Is it possible to retrieve the original feature dtypes? In other words, is it possible to distinguish between categorical and quantitative integers

I want to reiterate that, unfortunately, we cannot perform an automatic check on this because different datasets are coded differently from different repositories. A reviewer would have to manually check if a categorical feature is nominal or ordinal. Michael Hoffman also suggested distinguishing between level of measurement (nominal/ordinal/ratio/interval) and domain (real/whole number/etc.), which is somewhat similar to your type vs. nature suggestion. We have not implemented this distinction, but if you think it's helpful for your application, perhaps open another issue (or better yet submit a PR), and we would love to incorporate your idea!

Regarding specifically the irish dataset, its metadata has been reviewed by @daniel0710goldberg.

I'll close the issue for now, but please feel free to reopen/submit related (and unrelated) PRs.

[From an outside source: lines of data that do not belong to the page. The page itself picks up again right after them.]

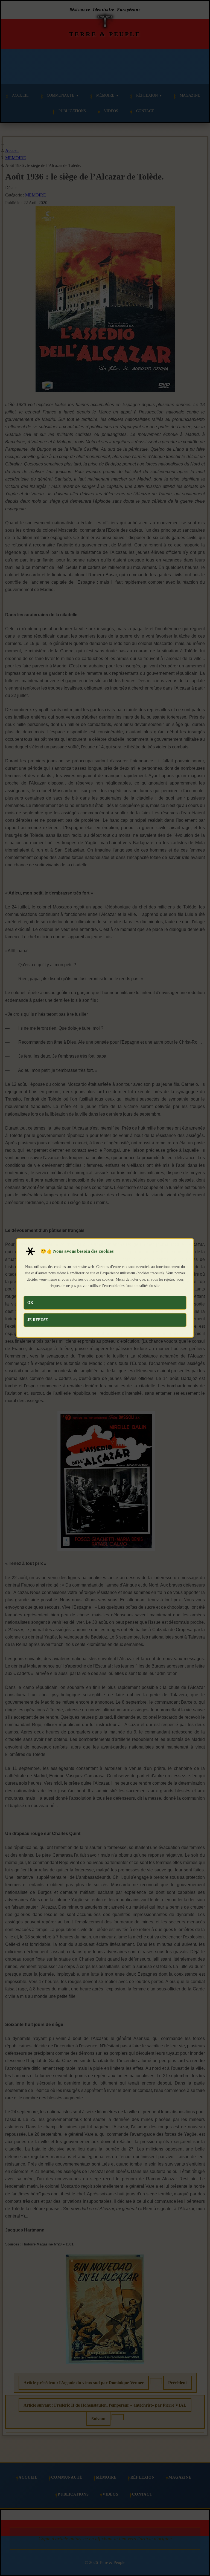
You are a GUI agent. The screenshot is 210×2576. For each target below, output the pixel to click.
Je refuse (37, 1320)
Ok (30, 1302)
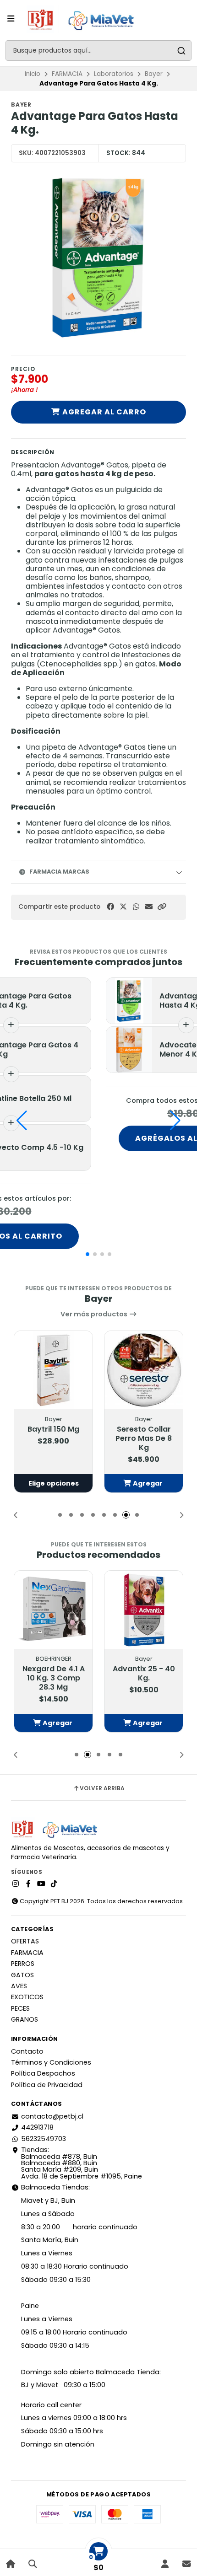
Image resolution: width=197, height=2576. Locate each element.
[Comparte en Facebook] (110, 907)
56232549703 (43, 2139)
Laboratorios (113, 74)
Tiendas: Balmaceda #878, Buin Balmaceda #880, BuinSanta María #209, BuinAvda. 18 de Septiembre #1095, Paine (81, 2163)
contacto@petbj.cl (52, 2116)
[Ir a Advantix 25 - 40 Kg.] (143, 1610)
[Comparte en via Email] (148, 907)
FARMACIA (67, 74)
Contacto (27, 2051)
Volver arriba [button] (102, 1788)
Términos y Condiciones (51, 2062)
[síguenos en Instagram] (15, 1883)
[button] (161, 907)
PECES (20, 2008)
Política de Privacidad (46, 2085)
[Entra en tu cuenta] (164, 2564)
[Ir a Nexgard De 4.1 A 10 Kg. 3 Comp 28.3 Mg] (53, 1610)
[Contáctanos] (186, 2564)
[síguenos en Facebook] (28, 1883)
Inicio (32, 74)
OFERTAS (25, 1941)
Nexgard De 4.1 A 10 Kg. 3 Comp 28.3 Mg (53, 1678)
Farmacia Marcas (59, 871)
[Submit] (181, 50)
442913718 (37, 2127)
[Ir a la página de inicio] (10, 2564)
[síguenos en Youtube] (41, 1883)
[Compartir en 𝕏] (123, 907)
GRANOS (24, 2019)
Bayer (154, 74)
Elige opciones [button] (53, 1483)
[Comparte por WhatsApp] (136, 907)
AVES (19, 1986)
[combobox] (98, 50)
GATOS (22, 1975)
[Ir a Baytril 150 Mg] (53, 1370)
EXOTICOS (27, 1997)
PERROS (22, 1963)
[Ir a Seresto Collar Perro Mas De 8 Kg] (143, 1370)
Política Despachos (43, 2073)
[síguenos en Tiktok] (54, 1883)
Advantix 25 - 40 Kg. (144, 1673)
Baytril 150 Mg (53, 1429)
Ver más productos (94, 1314)
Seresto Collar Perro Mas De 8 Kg (143, 1438)
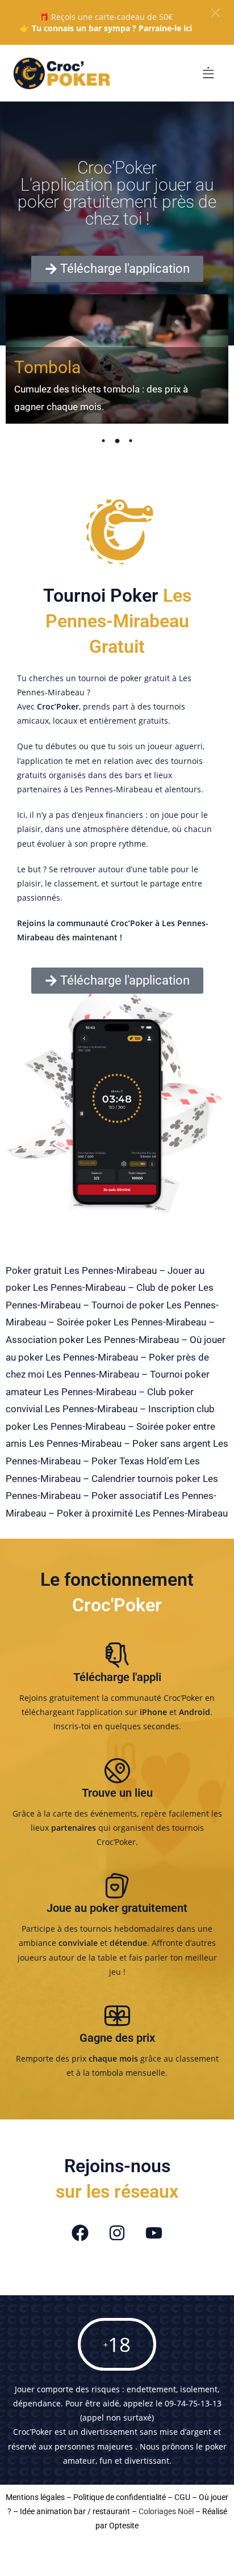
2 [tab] (117, 440)
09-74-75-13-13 (193, 2403)
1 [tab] (103, 440)
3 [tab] (130, 440)
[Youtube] (154, 2233)
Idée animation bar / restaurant (75, 2511)
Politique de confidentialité (119, 2497)
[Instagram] (117, 2233)
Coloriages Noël (166, 2511)
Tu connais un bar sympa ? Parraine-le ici (112, 28)
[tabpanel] (117, 359)
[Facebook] (80, 2233)
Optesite (124, 2525)
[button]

A possible way to do this could be something like:

# check metadata and apply suitable pandas Dtype that supports NaN
# is categorical/binary? convert to category with strings of integers
# is ordinal? convert to object with integers 
# is continuous? maintain float64 as this supports NaN by default
def applyDType(df, dfName):
  url = 'https://raw.githubusercontent.com/EpistasisLab/pmlb/master/datasets/'
  url = url + dfName + '/metadata.yaml'
  dsmd = urllib.request.urlopen(url)
  dsyl = yaml.load(dsmd)['features']
  for c in df.columns:
    for f in dsyl:
      if c == f['name']:
        ft = f['type']
        if ft == 'categorical' or ft == 'binary':
          df[c] = df[c].astype('category')
          df[c] = floatToStrCol(df[c])
        if ft == 'ordinal':
          df[c] = df[c].astype('object')
          df[c] = floatToIntCol(df[c])
  return df.copy(deep=True)

I know that fetch_data has the default dropna=True but in case there are np.nan present you can do something like this and then apply an encoder depending on the Dtype. Maybe someone from the Epistasis team can vet this, here the YAML parsed metadata is pulled in via an external URL, but that might not be necessary if something similar gets incorporated into the package.